«Pronto a ricucire con le opposizioni»

Il nuovo capogruppo di Forza Italia in Comune illustra la svolta dopo la sostituzione di De Pasquale

«Siamo oltre il Movimento 5Stelle perché abbiamo inventato prima il capogruppo a rotazione...». Pietro Tatarella, 31 anni, sposato da uno, per il momento senza figli («ho un cane, come si dice? le coppie prendono un cucciolo come prova per un bambino»), è il quinto capogruppo di Forza Italia dal 2011 e ci scherza su. «Di per sé cambiare capogruppo così spesso non è positivo e mi rendo conto che può essere visto come una lotta interna al partito. Ma al di là di uno scontro interno che c'è stato, è inutile nasconderlo, ci sono motivi legati ai temi e al modo di fare opposizione».

Qual è la prima cosa in cui cercherà di differenziarsi?

«Cercherò di essere molto più diretto nei messaggi, per far capire ciò che accade anche ai cittadini e non solo al palazzo. Vorrei che anche la sciura Maria capisse quel che succede qui dentro. Dobbiamo girare di più, andare nelle scuole a assaggiare il cibo di Milano ristorazione, capire se i bambini sono contenti o ci sono problemi».

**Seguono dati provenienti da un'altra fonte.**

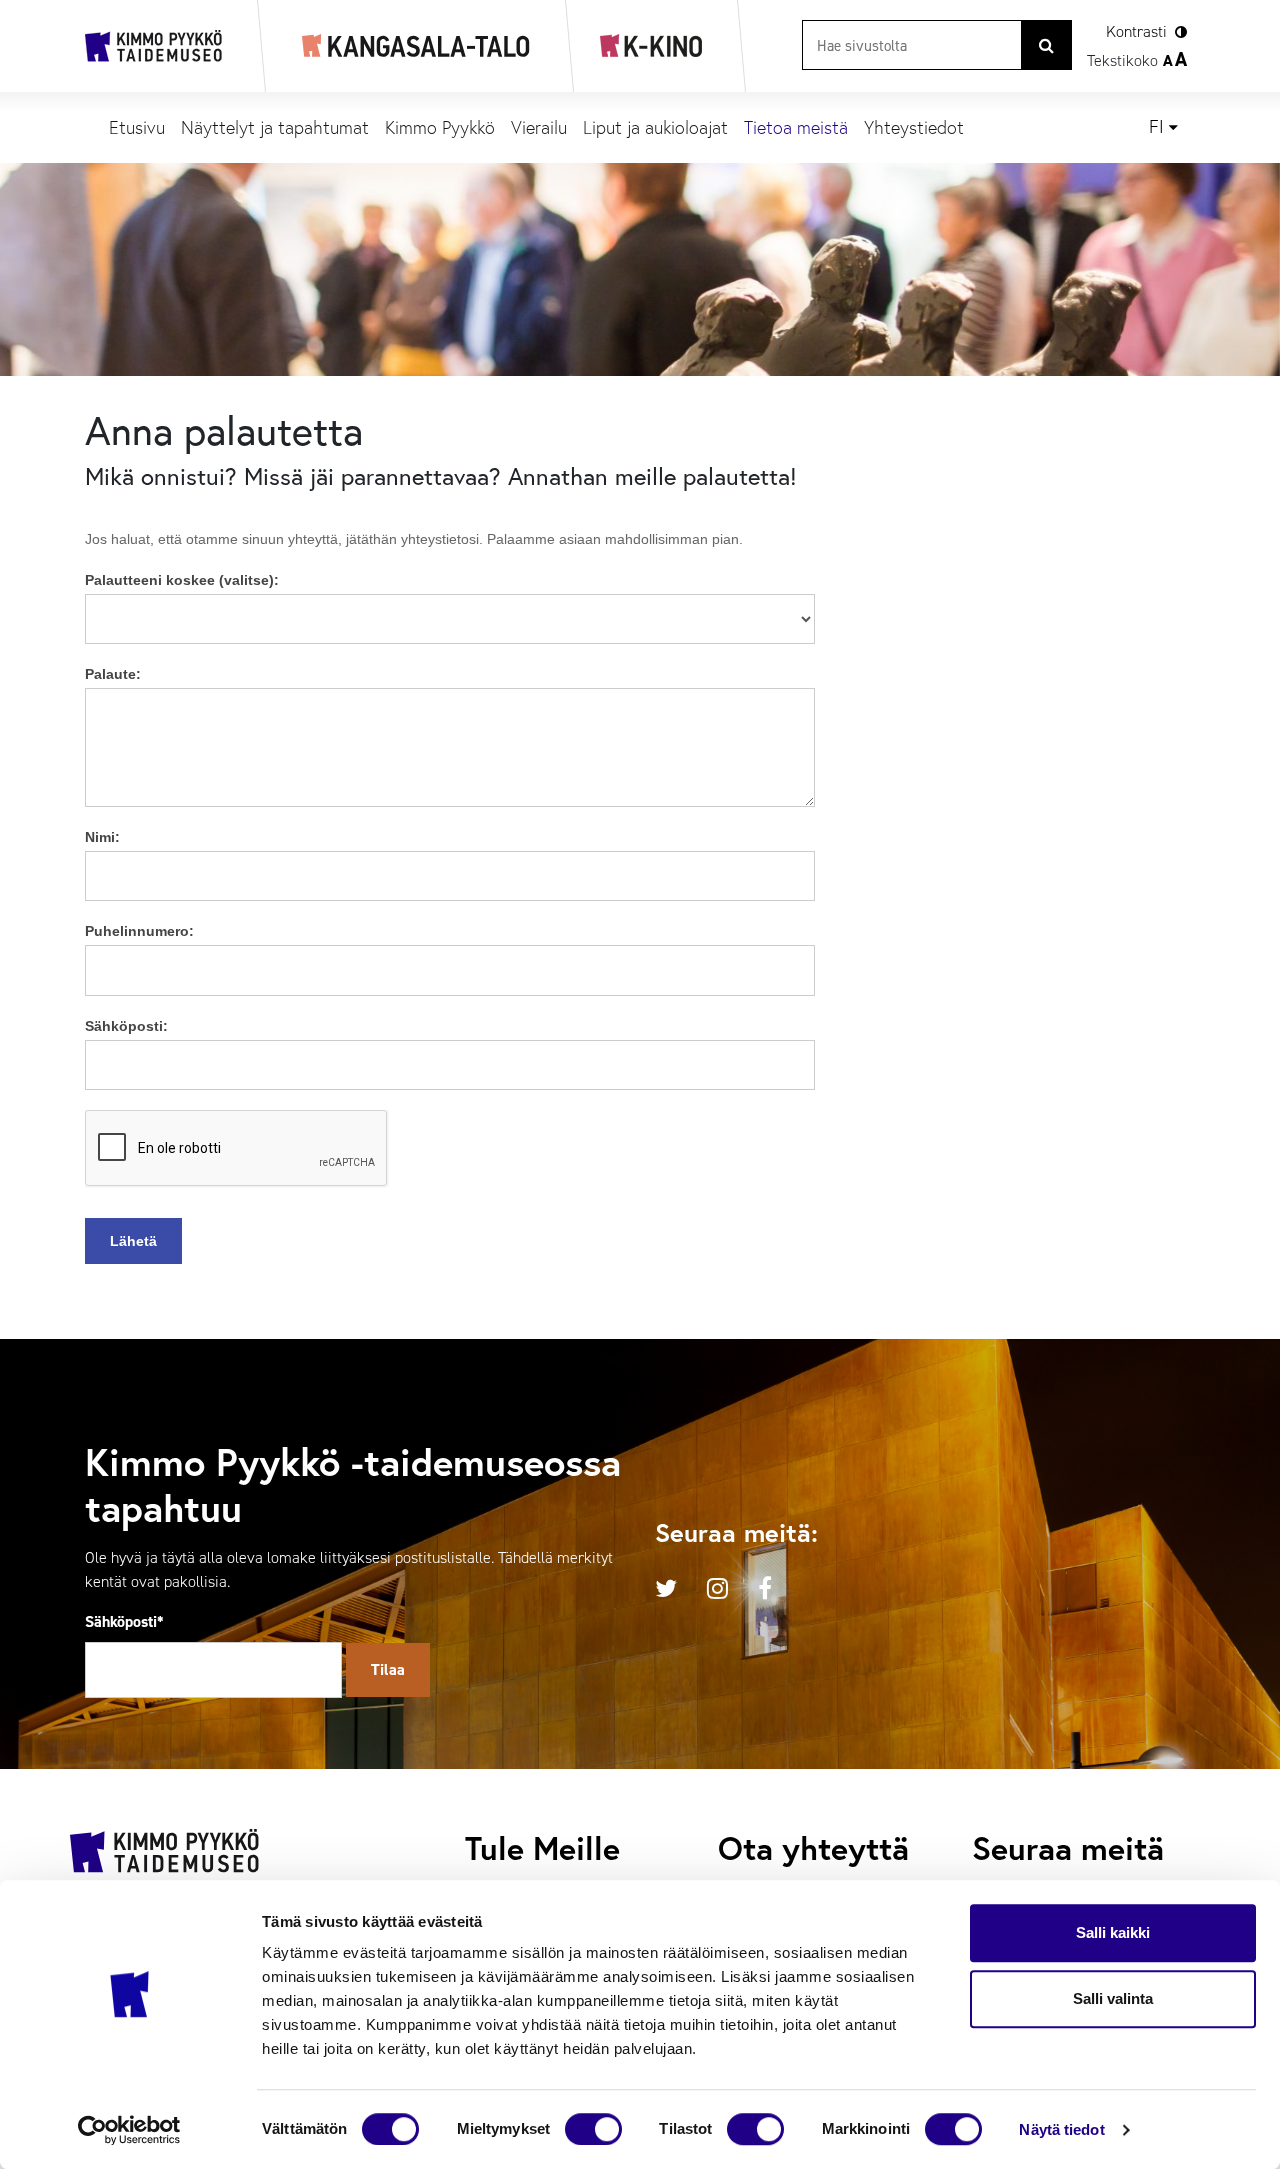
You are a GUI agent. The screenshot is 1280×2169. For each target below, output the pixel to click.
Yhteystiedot (914, 127)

Lei ha parlato di un'opposizione con nuove alleanze. Quali?

«Negli ultimi mesi abbiamo faticato a dialogare con Lega, Ncd, Fdi, ma anche Palmeri e Forte che sono fuori dagli schieramenti. E se vogliamo vincere, dobbiamo coinvolgere persone che non hanno corso con noi ma hanno corso contro Pisapia. Questo è mancato: sedersi al tavolo e cercare sintesi».

Un candidato che si muove già molto è il leghista Salvini.

«Non ho nulla contro Salvini e lo reputo un buon candidato ma sono certo che anche noi abbiamo una persona di altrettanto valore».

Politico o della società civile?

«Non so. Vorrei evitare nomi, per ora dobbiamo scrivere il programma. Con il gruppo e con gli altri gruppi di opposizione. E con i consiglieri di zona, senza aver paura di coinvolgere persone perché ti possono scalzare in consiglio comunale, come è accaduto negli ultimi anni. Se vogliamo vincere, non dobbiamo avere paura dei ragazzi preparati che vogliono mettersi in gioco».

E con chi altri vuole scrivere il programma?

«Non con le rappresentanze di categoria. Mi sembrano persone che vogliono far politica senza prendere consensi. Vogliamo fare il programma con i commercianti e non con chi li rappresenta. Se poi gli altri si vogliono aggregare...».

Modello Renzi?

«A trent'anni sono chiamato anche a stravolgere le regole del gioco, a osare».

La casa è uno dei temi forti di cui si discute. Proposte?

«Far passare le case di proprietà del Comune sotto MM è evidente segno che la giunta vuole spendersi su questo tema per la campagna elettorale. Noi lavoreremo e saremo propositivi con la Regione, che sta rifacendo la legge regionale per l'assegnazione degli alloggi. Bisogna ribaltare i criteri».

In che cosa consiste il ribaltamento dei criteri?

«Non è più vero che tutti vogliono casa proprietà. E poi la famiglia di un certo tipo non esiste più: intendo la monoreddito con tre o quattro bambini. C'era 40 anni fa ma oggi non rispecchia più le famiglie. Sono principalmente gli extracomunitari che tengono la moglie a casa e fanno tanti figli».

Vuol mettere un freno alle case agli extracomunitari?

«Non ci piacciono gli slogan. L'idea è ottenere che anche il ceto medio possa accedere all'edilizia residenziale pubblica. Fissando quote per l'età e anche per chi ha due posti di lavoro. Altrimenti sono i più penalizzati».

Sono stati giorni difficili nel partito. Ha ricomposto la frattura con il coordinatore Gallera e l'ex capogruppo De Pasquale?

«Ci siamo visti e parlati. Umanamente sono dispiaciuto, ma se arrivassimo alle elezioni con un capogruppo che è a Palazzo Marino dal 1997, avremmo perso un'opportunità e cioè dimostrare che la sconfitta è servita a rigenerarci».

Che farà al congresso?

«Rimarremo uniti con i colleghi che mi hanno sostenuto e voteremo uno di noi»

Andrea Mascaretti?

«Ho trovato anche in lui la volontà di aprire il partito senza paura».